Domaine André et Mireille Tissot : temps deux, mouvement deux, pianissimo !
Le temps maussade qui règne en ce jeudi après-midi n'a guère incité le chaland à la promenade, aussi André est-il tout content de nous voir arriver malgré l'heure relativement tardive. Il ne nous reste guère de temps pour déguster mais nous avons dans nos bagages 2 bouteilles que Stéphane nous a confiées pour les ouvrir avec lui. Et puis, pas question de ne pas goûter à certains vins dont l'achat était programmé. Avec Dédé, on prend son temps ! Celui de s'asseoir et de discuter. L'occasion pour lui d'évoquer, l'oeil brillant, la réussite de son fils, même s'il lui a fallu un peu de temps pour se faire à l'idée de ses vignes aussi « mal entretenues », totalement enherbées, alors que «de son temps!». Même si le domaine avait déjà une excellente réputation lorsque lui-même s'en occupait, il faut reconnaître que Stéphane l'a hissé vers des sommets insoupçonnés jusqu'alors, en s'appuyant sur une culture de la vigne et un travail en cave d'une exigence exemplaire. Et il en est fier à juste titre, André!
La Mailloche 2003
On attaque par ce cru fétiche, millésime 2003. Les notes fumées et argileuses sont bien là . Il y a du nerf et du mordant, du gras aussi, qui donne une sensation moins incicive que sur les millésimes précédents. Personnellement, je suis fan, et trouve ce cru dans la droite lignée, les particularités du millésime mises à part.
La Mailloche 2001
Une des deux bouteilles que Stéphane nous a demandé d'ouvrir avec son père. Le nez a effectivement quelque peu changé depuis ma dernière rencontre avec ce vin, partant vers des notes légèrement oxydatives. Miel et épices, mais toujours ce côté fumé que j'aime tant. La structure reste épurée, racée et élégante. Un vin à suivre avec intérêt au vieillissement.
Les Bruyères 1999
La deuxième bouteille confiée par Stéphane. Un terroir argileux d'exception situé au Nord d'Arbois et qui surplombe la ville. C'est là qu'André a planté ses premières vignes il y a déjà bien longtemps de cela. Séquence nostalgie! Ce 99 n'est encore pas très âgé mais se goûte merveilleusement. Gras, riche et nerveux, il brille par une parfaite harmonie. Content du boulot effectué par le fiston, sur ce coup, le Dédé! Et sans regret au sujet de l'herbe qui a envahi l'argile des Bruyères, finalement!
Trousseau 2003
Un vrai petit bonheur de Trousseau, à la robe rubis clair, au nez explosant de petits fruits, aux tanins gras et veloutés, enveloppant la bouche avec une infinie douceur. Seule une petite amertume finale se fait sentir, mais le vin est encore si jeune!

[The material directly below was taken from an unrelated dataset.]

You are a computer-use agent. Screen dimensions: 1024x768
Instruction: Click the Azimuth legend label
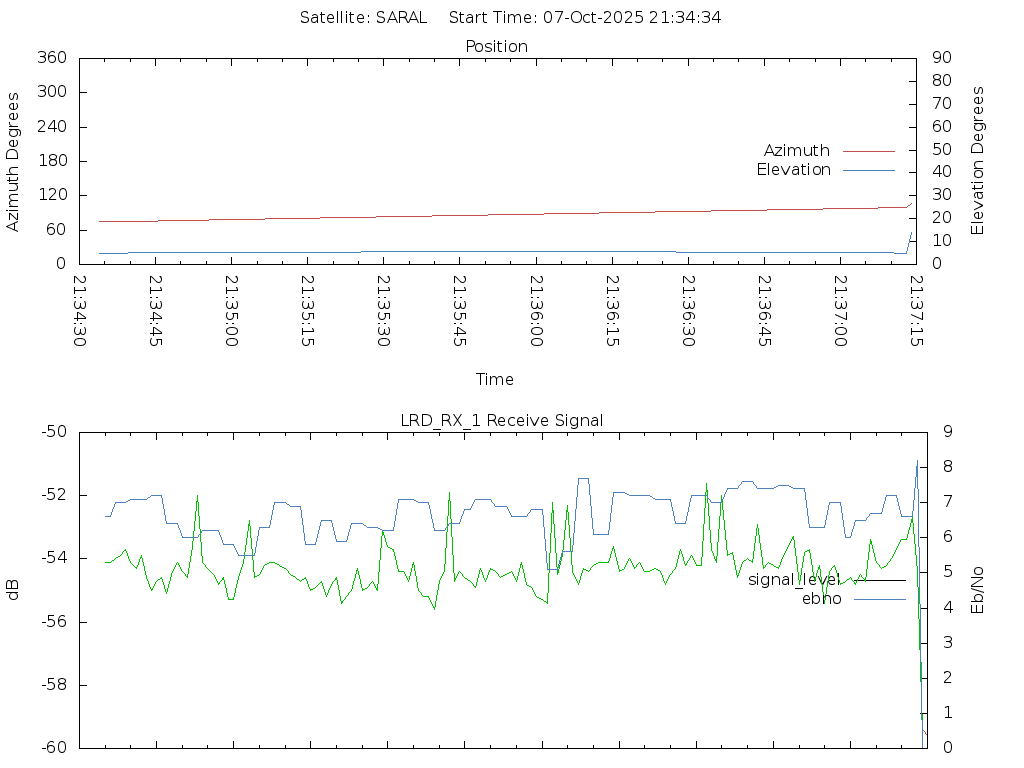[796, 150]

En Barberon Pinot Noir 2003
Le rubis est beaucoup plus soutenu et le vin est à cette image, dense et serré, aux accents rhodaniens indiscutables. En cours d'élevage, Stéphane le comparait à du grenache. On part plutôt sur la Syrah, maintenant! Cela reste quand même un Pinot Noir impressionnant!
Vin de Paille 2000, Les Caves de la Reine Jeanne
Un vrai vin de paille celui-là , conformément à la réglementation en vigueur. Classique, sur le coing et la mine de crayon, et frais malgré les 14,5° d'alcool.
Spirale 2002
Des raisins passerillés à l'ancienne, présentés dans un nouvel écrin original, une bouteille très allongée qui n'a plus rien de Jura. La robe est ambrée, avec des reflets lilacés. La bouche reste fraîche malgré la sucrosité importante. Grande concentration pour un vin superlatif qui ne titre que 8°.
PMG 2000
L'ultra concentration! C'est toujours de la gourmandise! Mais je suis gourmand!
Derrière ce vin, il est difficile de goûter autre chose. Nous conclurons donc notre première sortie arboisienne hivernale sur cette douceur. Mais je crois qu'il y aura matière à revenir bientôt!